Naukowcom z NASA udało się poznać naturę powstawania fioletowych plam znajdujących się pod grubą warstwą pyłu na Marsie. Okazało się, że pojawienie się takich formacji jest bezpośrednio związane z obecnością na Czerwonej Planecie minerałów, takich jak tlenek żelaza i hematyt.
To odkrycie było możliwe dzięki specjalnej kamerze Mastcam, która jest wyposażona w specjalne filtry. To innowacyjne urządzenie umożliwiło naukowcom zbadanie składu złóż mineralnych znajdujących się na Marsie.
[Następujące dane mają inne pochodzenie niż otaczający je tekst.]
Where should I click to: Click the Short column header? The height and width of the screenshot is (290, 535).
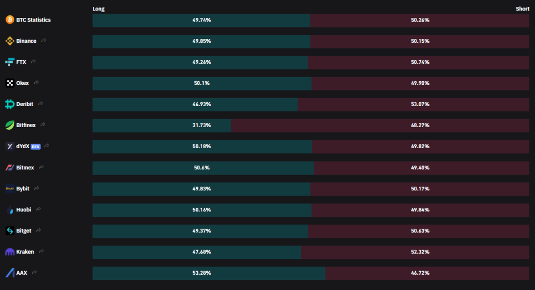522,9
Ale aby to zrobić, łazik Curiosity musiał oczyścić powierzchnię tej planety z warstwy pyłu.
Agencja kosmiczna musiała zastosować trzystopniową obróbkę zdjęć i zdjęć wykonanych aparatem Mastcam. W rezultacie naukowcy ustalili, że w marsjańskich górach i skałach występuje tlenek żelaza i hematyt.
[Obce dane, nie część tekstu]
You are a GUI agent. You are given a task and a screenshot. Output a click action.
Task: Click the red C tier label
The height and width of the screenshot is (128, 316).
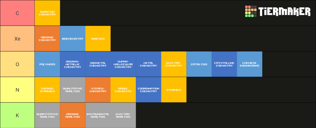pos(17,13)

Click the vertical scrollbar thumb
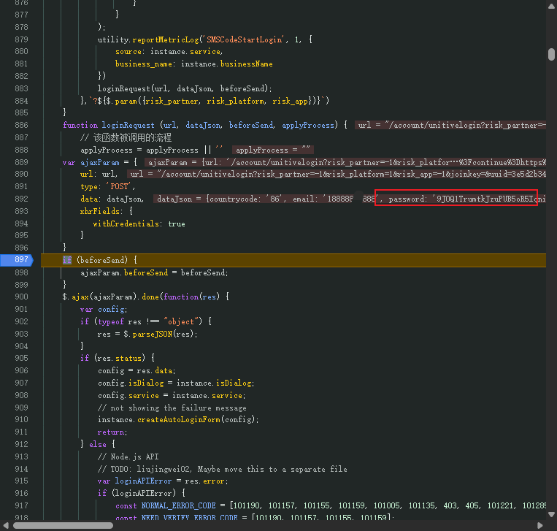click(x=551, y=54)
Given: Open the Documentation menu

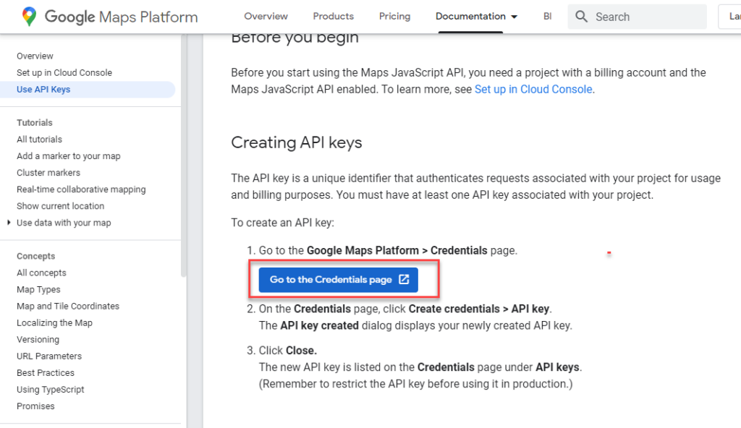Looking at the screenshot, I should (x=470, y=16).
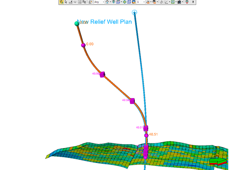252x170 pixels.
Task: Click the camera snapshot icon
Action: [179, 2]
Te minerały tworzą fioletowe plamy, które od prawie dziesięciu lat prześladują nie tylko naukowców, ale także miłośników UFO, mistycyzmu, science fiction. Ten skład minerałów został ustalony przez badaczy w skale położonej w pobliżu zatoki Rozhdestvenskaya. Wcześniej zakładano, że poziom substancji radiacyjnych w atmosferze Marsa jest bardzo wysoki.